Tak perlu lagi wacana menaikkan premi asuransi. Tak ada lagi rasio tagihan macet sebesar 35% (http://bisniskeuangan.kompas.com), tak ada lagi ancaman sanksi bagi rakyat yang tak ikut program atau nunggak.

###

Allah berfirman dalam QS AlBaqarah:30, yang artinya sebagai berikut:

“Ingatlah ketika Tuhanmu berfirman kepada para Malaikat: “Sesungguhnya Aku hendak menjadikan seorang khalifah di muka bumi”. Mereka berkata: “Mengapa Engkau hendak menjadikan (khalifah) di bumiitu orang yang akan membuat kerusakan padanya dan menumpahkan darah, padahal kami senantiasa bertasbih dengan memuji Engkau dan mensucikan Engkau?” Tuhan berfirman: “Sesungguhnya Aku mengetahui apa yang tidak kamu ketahui”.
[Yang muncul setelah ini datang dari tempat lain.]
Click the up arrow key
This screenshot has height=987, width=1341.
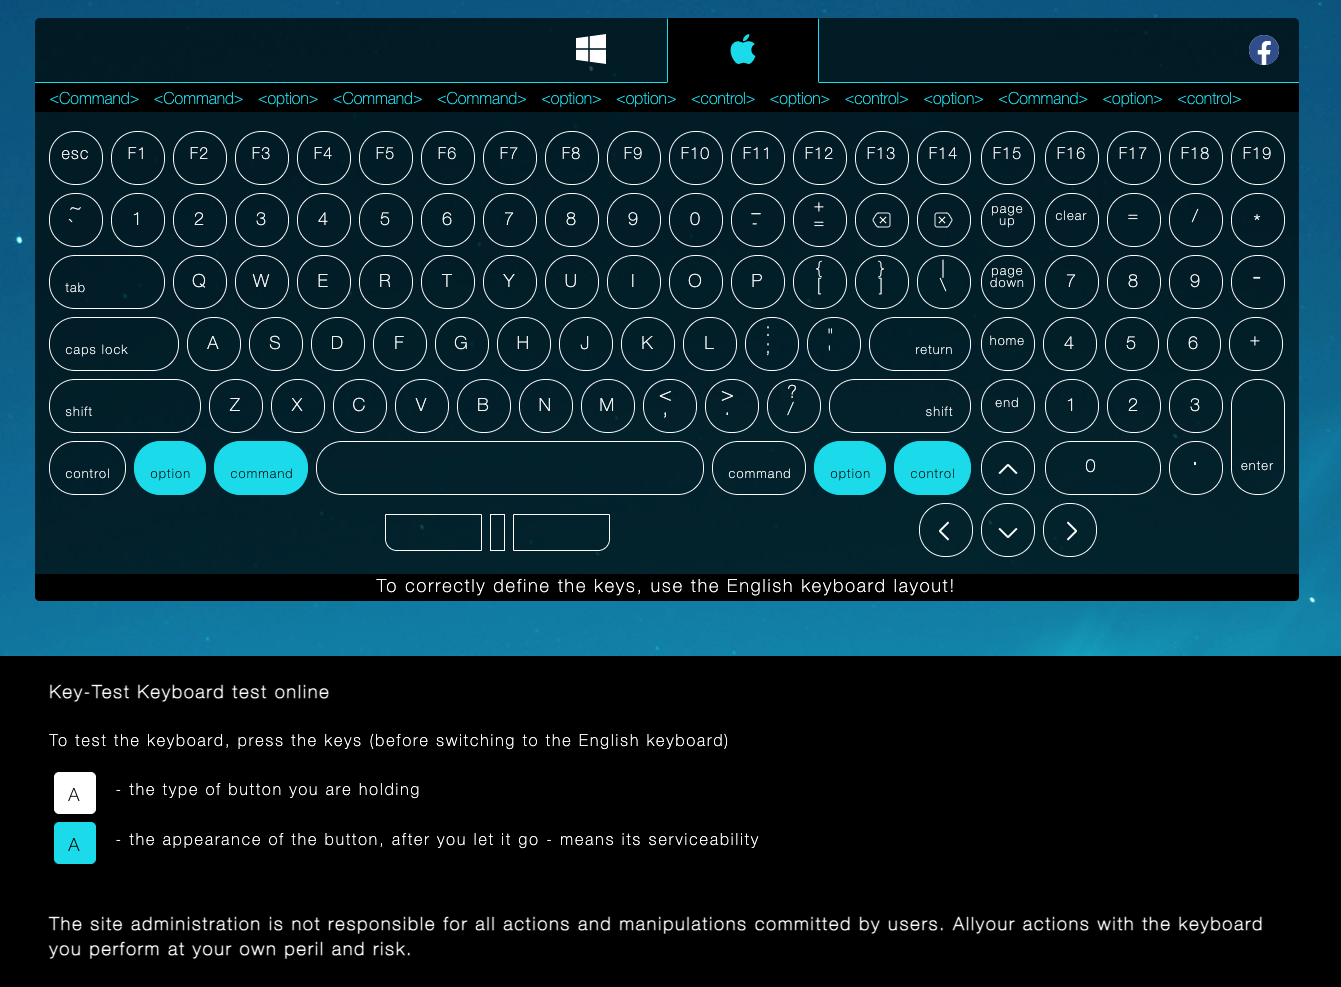click(x=1008, y=468)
Rumah sakit Islam di abad pertengahan diakui dunia sebagai rumah sakit terbaik di zamannya. Bangunannya megah dan pelayanannya prima. Bahkan hingga kini pun beberapa aspek pelayanannya masih dianggap lebih baik dibandingkan dengan rumah sakit modern. Rumah sakit Islam jauh dari kesan suram, kotor, dan menakutkan. Kebanyakan memiliki desain eksterior dan interior yang mirip dengan tempat tinggal raja. Rumah sakit yang berada di Baghdad, Mesir, dan Suriah, memiliki furnitur yang sama persis dengan istana bangsawan, lengkap dengan air mancur dan taman yang luas. (“The Origin of Bimaristans Hospitals in Islamic Medical History.”- Foundation of Science Technology and Civilization edisi April 2007).
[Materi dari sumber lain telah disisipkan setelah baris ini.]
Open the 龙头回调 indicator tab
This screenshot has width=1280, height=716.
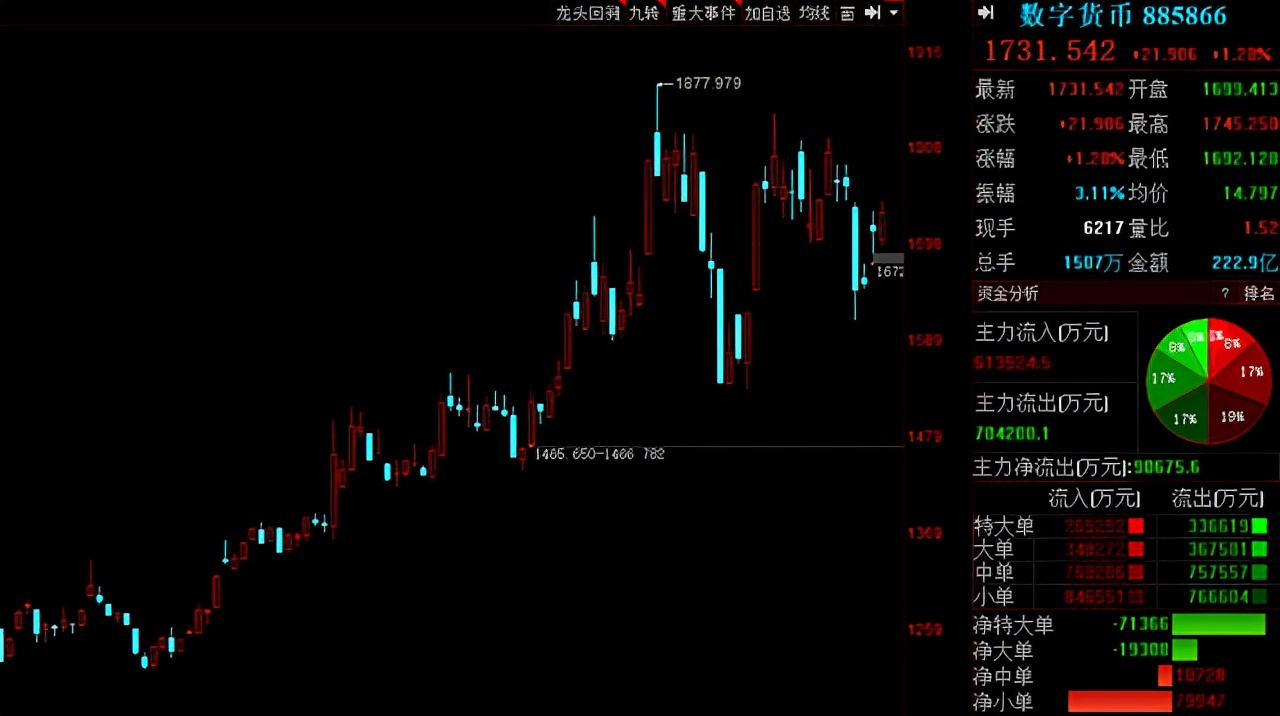(588, 13)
Rumah sakit di era Islam memahami fungsinya sebagai institusi sosial. Mereka menggratiskan semua pelayanan, baik bagi orang kaya maupun miskin. Beberapa bahkan memberi pasien pakaian bersih dan uang saku ketika pasien pulang, seperti yang terjadi di RS Al-Nuri dan RS Al-Manshuri. Para pasien sangat terbantu dengan pemberian ini, terutama pada saat mereka belum mampu bekerja secara optimal pasca rawat inap.

Lalu bagaimana dengan nasib para pegawai rumah sakit jika tidak dibayar oleh pasien? Siapa yang mencukupi kebutuhan sehari-hari mereka? Para dokter dan penyedia layanan kesehatan tetap memperoleh gaji. Gaji dokter berkisar antara 50-750 US$. Seorang residen yang berjaga di rumah sakit dua hari dan dua malam dalam seminggu memperoleh sekitar 300 dirham per bulan. Angka yang sangat besar pada masa itu, terlebih lagi kebutuhan dasar seperti perumahan, pendidikan, dan kesehatan sudah dijamin oleh negara.

Di luar rumah sakit, semisal di tempat praktek pribadinya, dokter dapat memungut bayaran dari pelayanan dan tindakan medisnya, terutama tindakan yang memerlukan keahlian khusus. Hal ini diperbolehkan dalam Islam sebabRasulullah pun memberikan upah bagi tabib yang melaksanakan veniseksi (memotong urat) untuknya. Di masa Abbasiyah, dokter yang melaksanakan operasi katarak menetapkan biaya minimum sebesar 15 US dolar. Wajar, mengingat dokter harus menyediakan peralatan dan obat-obatan sendiri di tempat praktik pribadinya.

Dari penjabaran di atas sangatlah jelas tergambar, bahwa sistem pelayanan kesehatan saat ini lebih berorientasi terhadap materi. Negara sebagai pelayan rakyat, melepaskan perannya dalam persoalan kesehatan dan menyerahkan kepada badan yang berlandaskan kapitalisme. Sengkarut persoalan pelayanan kesehatan akan segera tuntas ketika menjadikan Islam sebagai sebuah sistem aturan kehidupan. Wallahua’alam.